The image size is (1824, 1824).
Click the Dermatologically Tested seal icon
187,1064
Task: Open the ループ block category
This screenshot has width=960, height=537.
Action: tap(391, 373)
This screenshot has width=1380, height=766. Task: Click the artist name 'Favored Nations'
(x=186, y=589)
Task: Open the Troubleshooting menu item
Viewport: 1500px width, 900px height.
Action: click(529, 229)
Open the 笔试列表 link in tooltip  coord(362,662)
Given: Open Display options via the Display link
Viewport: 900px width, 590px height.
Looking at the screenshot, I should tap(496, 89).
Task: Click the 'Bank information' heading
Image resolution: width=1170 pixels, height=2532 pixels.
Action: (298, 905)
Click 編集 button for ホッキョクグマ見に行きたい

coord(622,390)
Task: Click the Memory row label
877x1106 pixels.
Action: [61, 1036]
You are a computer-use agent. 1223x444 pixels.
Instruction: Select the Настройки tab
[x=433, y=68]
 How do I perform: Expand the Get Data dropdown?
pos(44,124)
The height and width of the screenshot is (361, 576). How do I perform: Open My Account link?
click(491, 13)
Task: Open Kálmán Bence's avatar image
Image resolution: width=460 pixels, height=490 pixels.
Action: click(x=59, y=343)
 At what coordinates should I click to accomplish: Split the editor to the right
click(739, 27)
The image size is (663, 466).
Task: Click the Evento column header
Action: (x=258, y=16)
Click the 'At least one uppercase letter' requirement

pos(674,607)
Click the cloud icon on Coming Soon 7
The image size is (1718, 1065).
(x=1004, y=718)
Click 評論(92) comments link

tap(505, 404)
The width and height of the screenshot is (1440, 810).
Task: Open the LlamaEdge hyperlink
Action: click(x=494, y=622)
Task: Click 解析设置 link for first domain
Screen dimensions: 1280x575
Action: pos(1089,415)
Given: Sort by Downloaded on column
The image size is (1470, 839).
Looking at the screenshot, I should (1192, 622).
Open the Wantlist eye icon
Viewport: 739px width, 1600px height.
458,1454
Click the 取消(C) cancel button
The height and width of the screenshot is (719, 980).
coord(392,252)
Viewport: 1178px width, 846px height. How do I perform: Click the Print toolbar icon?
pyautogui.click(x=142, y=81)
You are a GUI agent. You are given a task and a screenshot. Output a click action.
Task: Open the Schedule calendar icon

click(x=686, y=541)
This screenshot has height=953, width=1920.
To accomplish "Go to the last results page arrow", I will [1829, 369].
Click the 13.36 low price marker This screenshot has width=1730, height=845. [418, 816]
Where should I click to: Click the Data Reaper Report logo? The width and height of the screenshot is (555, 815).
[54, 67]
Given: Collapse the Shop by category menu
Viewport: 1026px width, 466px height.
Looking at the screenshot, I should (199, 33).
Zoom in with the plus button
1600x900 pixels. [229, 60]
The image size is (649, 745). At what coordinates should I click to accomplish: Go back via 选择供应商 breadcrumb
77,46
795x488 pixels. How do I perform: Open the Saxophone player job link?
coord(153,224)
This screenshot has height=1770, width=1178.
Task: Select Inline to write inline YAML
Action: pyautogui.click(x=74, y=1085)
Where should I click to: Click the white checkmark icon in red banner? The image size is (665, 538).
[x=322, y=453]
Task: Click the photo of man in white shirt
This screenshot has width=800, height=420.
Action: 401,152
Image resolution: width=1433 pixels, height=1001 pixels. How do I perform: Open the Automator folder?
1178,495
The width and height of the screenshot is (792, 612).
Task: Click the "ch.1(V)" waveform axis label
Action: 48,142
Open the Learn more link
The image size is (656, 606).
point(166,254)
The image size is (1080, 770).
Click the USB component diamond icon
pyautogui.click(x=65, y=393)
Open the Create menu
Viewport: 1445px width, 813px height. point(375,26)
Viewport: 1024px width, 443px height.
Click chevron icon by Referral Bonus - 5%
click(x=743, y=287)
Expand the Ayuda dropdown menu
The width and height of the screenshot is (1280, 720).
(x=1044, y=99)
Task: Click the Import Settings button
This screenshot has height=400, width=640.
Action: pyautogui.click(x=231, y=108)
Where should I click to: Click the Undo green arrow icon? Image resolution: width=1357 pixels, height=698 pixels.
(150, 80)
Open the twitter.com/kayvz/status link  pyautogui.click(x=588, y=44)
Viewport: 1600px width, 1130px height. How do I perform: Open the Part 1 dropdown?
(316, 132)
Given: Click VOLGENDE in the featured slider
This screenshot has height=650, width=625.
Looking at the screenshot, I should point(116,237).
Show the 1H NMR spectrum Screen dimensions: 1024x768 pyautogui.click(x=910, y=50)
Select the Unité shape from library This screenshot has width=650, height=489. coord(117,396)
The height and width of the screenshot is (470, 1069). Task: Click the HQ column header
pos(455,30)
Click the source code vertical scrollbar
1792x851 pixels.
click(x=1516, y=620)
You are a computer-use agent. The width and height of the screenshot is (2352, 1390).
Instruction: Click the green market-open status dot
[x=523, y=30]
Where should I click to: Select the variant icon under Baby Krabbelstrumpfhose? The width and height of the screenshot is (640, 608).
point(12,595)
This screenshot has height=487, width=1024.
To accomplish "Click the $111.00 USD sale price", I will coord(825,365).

· · ·

The expected answer is an exact copy of the lines above, beginning at the line with "Open the Learn more link" and ending at the line with "Show the 1H", with both ends in.

▸ Task result
Open the Learn more link
The image size is (656, 606).
point(166,254)
The image size is (1080, 770).
Click the USB component diamond icon
pyautogui.click(x=65, y=393)
Open the Create menu
Viewport: 1445px width, 813px height. point(375,26)
Viewport: 1024px width, 443px height.
Click chevron icon by Referral Bonus - 5%
click(x=743, y=287)
Expand the Ayuda dropdown menu
The width and height of the screenshot is (1280, 720).
(x=1044, y=99)
Task: Click the Import Settings button
This screenshot has height=400, width=640.
Action: pyautogui.click(x=231, y=108)
Where should I click to: Click the Undo green arrow icon? Image resolution: width=1357 pixels, height=698 pixels.
(150, 80)
Open the twitter.com/kayvz/status link  pyautogui.click(x=588, y=44)
Viewport: 1600px width, 1130px height. How do I perform: Open the Part 1 dropdown?
(316, 132)
Given: Click VOLGENDE in the featured slider
This screenshot has height=650, width=625.
Looking at the screenshot, I should point(116,237).
Show the 1H NMR spectrum Screen dimensions: 1024x768 pyautogui.click(x=910, y=50)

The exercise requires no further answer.